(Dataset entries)

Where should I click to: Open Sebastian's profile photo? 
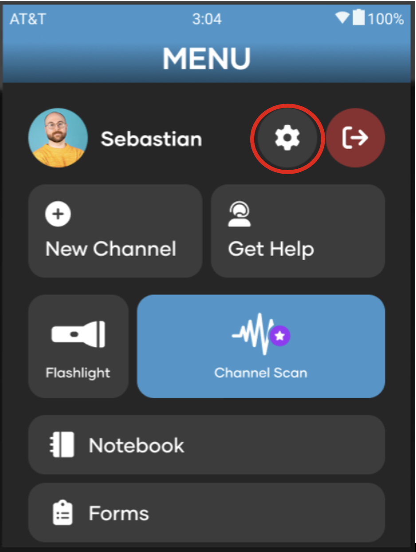click(58, 138)
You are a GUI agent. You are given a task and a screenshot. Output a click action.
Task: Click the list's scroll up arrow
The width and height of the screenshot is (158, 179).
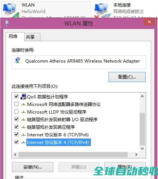coord(142,96)
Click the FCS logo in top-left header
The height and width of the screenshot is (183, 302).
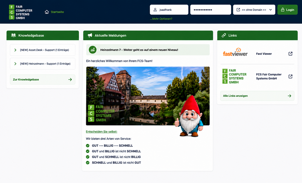click(x=21, y=12)
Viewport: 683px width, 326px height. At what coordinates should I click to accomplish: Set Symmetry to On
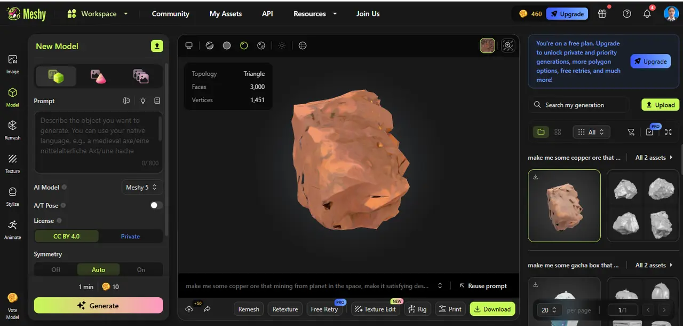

### Your objective
Go back to the line containing "The width and" and output it and every line after it through the end of the records, exactly, but not the pictures.

### Task output
The width and height of the screenshot is (158, 179).
coord(142,96)
Click the FCS logo in top-left header
The height and width of the screenshot is (183, 302).
click(x=21, y=12)
Viewport: 683px width, 326px height. At what coordinates should I click to accomplish: Set Symmetry to On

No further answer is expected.